- Ward in 1988
- Born: 20 April 1960 Suffolk, England
- Died: 6 September 1988 (aged 28) Masai Mara, Kenya
- Known for: Victim of unsolved murder
- Parent: John Ward

= Killing of Julie Ward =

1988 death in Masai Mara, Kenya

Julie Ward was a British woman who was killed while on safari in the Masai Mara game reserve in Kenya in September 1988. The subsequent investigation into her death was notable for the campaign by her father, John Ward – first to persuade the Kenyan authorities to recognise that his daughter was murdered, and second, to try to identify the killer or killers. Three people were charged with her murder, although none has been convicted.

== Death ==
Julie Ward was a publishing assistant and amateur wildlife photographer from Bury St Edmunds in England. At the beginning of September 1988, she had been in Africa for seven months photographing wildlife and was due to return to England in about a week. She was travelling to the Masai Mara game reserve with an Australian friend, Dr. Glen Burns. On 5 September 1988 the vehicle they were driving broke down; Dr. Burns returned to Nairobi while Ward spent the night alone at the Mara Serena lodge. On 6 September, the vehicle was repaired and Ward left to drive to the nearby Sand River camp to recover some camping equipment. This was the last time she was seen alive.

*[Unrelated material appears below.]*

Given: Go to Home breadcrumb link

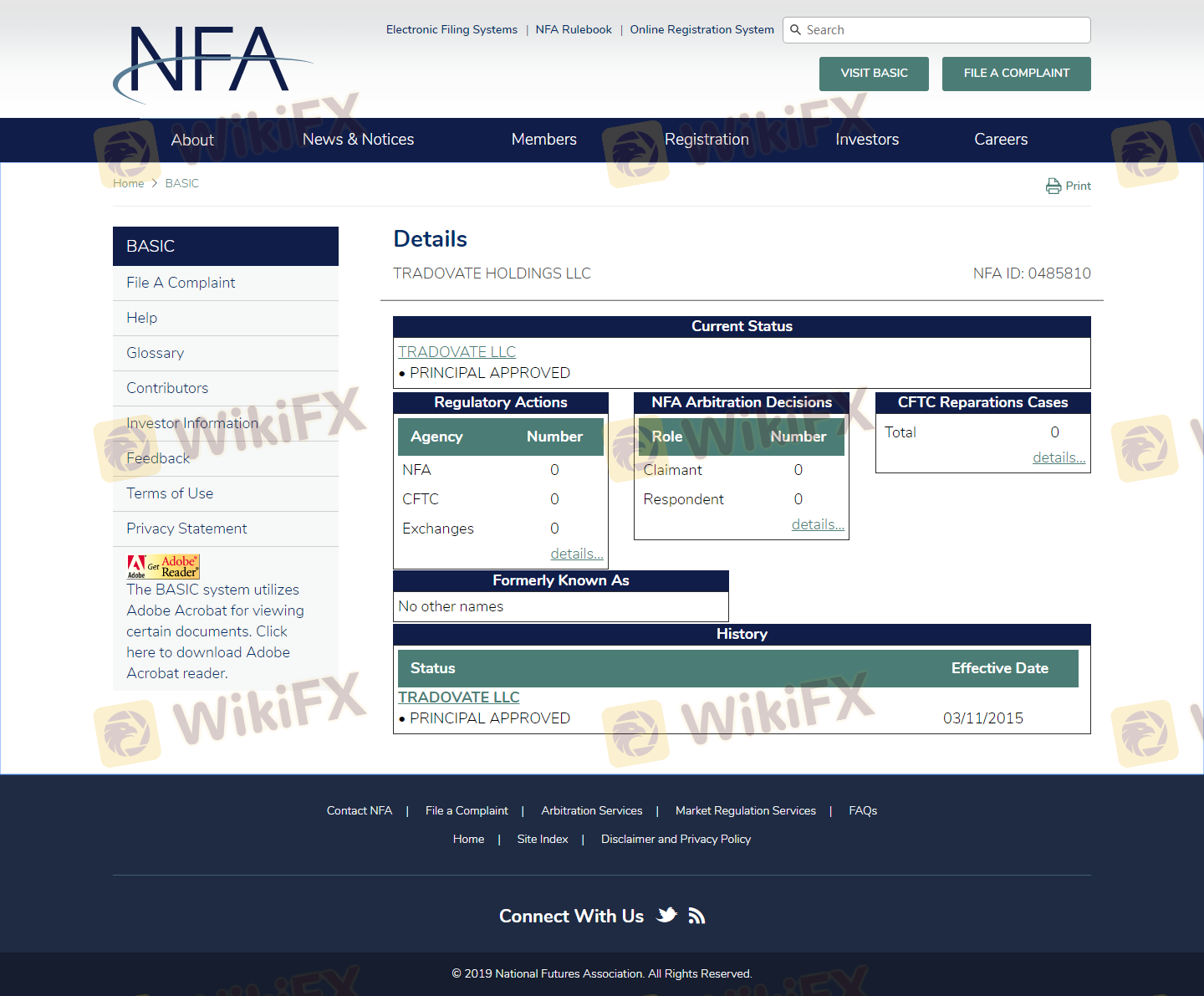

Ward was reported missing, and her father, John Ward, flew to Kenya to find his daughter. He hired a plane to search the areas of the game reserve where his daughter was known to have camped alone. A pilot sighted the vehicle in a gully next to a river and Mr. Ward went to investigate in person. Julie Ward's burned and dismembered body was found by John Ward in the ashes of a fire on 13 September.

== Investigation ==
The original theory put forth by the Kenyan officials was that Ward had been eaten by lions and struck by lightning; however, they later accepted that she was murdered after her father's efforts uncovered further evidence. The Kenyan coroner's report had been altered to disguise the fact that her bones had been cut by a sharp blade rather than gnawed by animals. A British pathologist found that Ward had been dismembered with a machete then doused in petrol and set alight.

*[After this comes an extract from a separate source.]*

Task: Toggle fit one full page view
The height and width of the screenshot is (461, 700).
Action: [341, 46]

John Ward, a retired hotelier, spent nearly £2 million on the investigation and made more than 100 visits to Kenya. He has accused the Kenyan government and former President Daniel arap Moi of trying to cover up his daughter's murder to prevent damage to the tourist industry. A former MI6 agent has admitted having a role in the case but denied participating in a cover-up.

== Subsequent events ==

In 1992, after the first of two trials, two junior park rangers were acquitted of her murder owing to a lack of evidence. The presiding judge in the trial recommended the investigation of the head park ranger. In 1997, the case was reexamined by a fresh team of Kenyan police. In July 1998, Simon Ole Makallah, the chief park warden at the time of the murder, was arrested following a two-year investigation. On 16 September 1999, Makallah was found not guilty at the second trial owing to lack of evidence. In 2004, a British inquest, held at Ipswich, recorded a verdict of unlawful killing.

In October 2009, the case was reopened after a secret visit to Kenya by John Yates, the head of the Metropolitan Police's anti-terrorism squad. In December 2009, Valentine Ohuru Kodipo, a key witness of the murder, died. Kodipo died in Denmark where he had lived in exile for more than 20 years. Ward's murder was so sensitive that Kodipo had fled Kenya following his testimony.

John Ward believed that Jonathan Moi, a son of Kenyan President Daniel arap Moi, was responsible for the rape and murder of his daughter. In 2018, Ward campaigned in the media for the authorities in Kenya to obtain a DNA sample from the person he suspected of the crime. In June 2023, Ward died aged 89.